The poem about the fall of the king of Babylon (Isaiah 14) follows the classical structure of biblical qînôt, or laments. It starts with the locution איך ("How?" v. 4b); its verses display a typical qînâ meter (3/2); and the climactic verse, which generally expresses the most painful lamentation, is positioned at about the middle of the poem.1 This song, however, is recorded in the book of Isaiah not as a qînâ but rather as a māšāl (v. 4: ונשאת המשל הזה, "you will raise this taunt"), referring to the final deliverance of Israel (v. 3). This suggests that, beyond the "elegy" [End Page 643] about the death of a specific Babylonian tyrant, this song encompasses a larger dimension of meaning.

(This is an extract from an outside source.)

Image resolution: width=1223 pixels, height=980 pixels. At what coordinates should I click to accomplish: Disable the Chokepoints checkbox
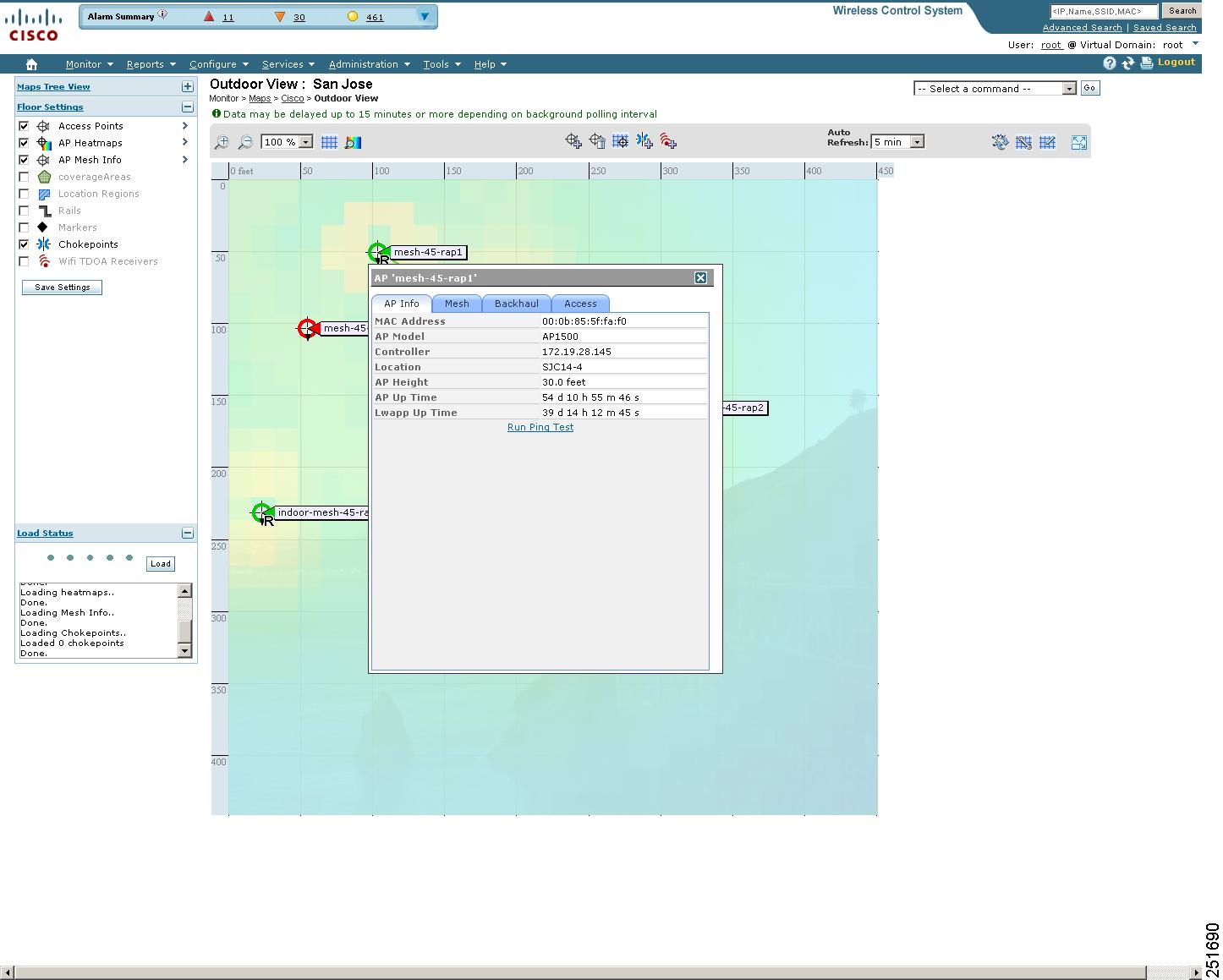tap(24, 244)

The term māšāl refers to a wide range of literary genres in the Bible. It may designate a satire, a proverb, an epic poem, a parable, a fine wordplay (שנינה), and even a riddle (חידה).2 Wisdom literature also is referred to as māšāl, and this term can even designate a prophecy.3 In Biblical Hebrew, the verb משל means "to equal" (passive נמשל, "becoming as/being equal/homologous to," "being identified with").4 This meaning is encountered in the māšāl of Isaiah 14 (v. 10: אלינו נמשלת, "You have become like us" [NRSV]), suggesting that the choice of this term to introduce the poem (v. 4) points to the existence of parallels/homologies in the song. Four types of parallels may justify such a position:
Mašal as parody
The Isaiah 14 poem combines two contrasting features: a form (qînâ pattern) appropriate to elegy and lamentation and a content expressing the revival of the earth following the death of a tyrant. The parody emanates from the antithetical bonding of form and content, justifying the use of the term māšāl to designate it.5
Mašal as archetype
The name of the dead tyrant is not mentioned in the poem.6 This intentional omission may reflect a wish to forget him, his fathers, and his future lineage (as suggested in v. 20). In this case, the death of the current tyrant, a true historical event, serves as an archetype (= māšāl) for the end of tyranny as a whole. [End Page 644]
Mašal as parable
The tyrant is called הילל בן־שחר ("day star, son of dawn," v. 12), a name interpreted as an allusion to pagan mythological figures.7 This links the fall of a terrestrial king to that of "foreign gods," justifying, here again, the denotation of the poem as māšāl.
Mašal as riddle
Biblical riddles contain many forms of wordplay that derive from paronomasia, alliteration, assonance, parallelism, and syllabification.8 In Isaiah 14, a wordplay is typically observed with respect the term māšāl itself. In v. 10, the rĕpāʾîm address the tyrant: אלינו נמשלת. The first meaning is obviously that the tyrant has now become one of them (māšāl = equal to). But another meaning arises: the tyrant previously reigning over all the kings of the earth is now placed under their government (נמשלת) (v. 11).9 In Psalm 49, a wordplay involving the meaning of māšāl is explicitly related to the solving of a riddle.10 This similarity suggests the existence of a riddle in the Isaiah song.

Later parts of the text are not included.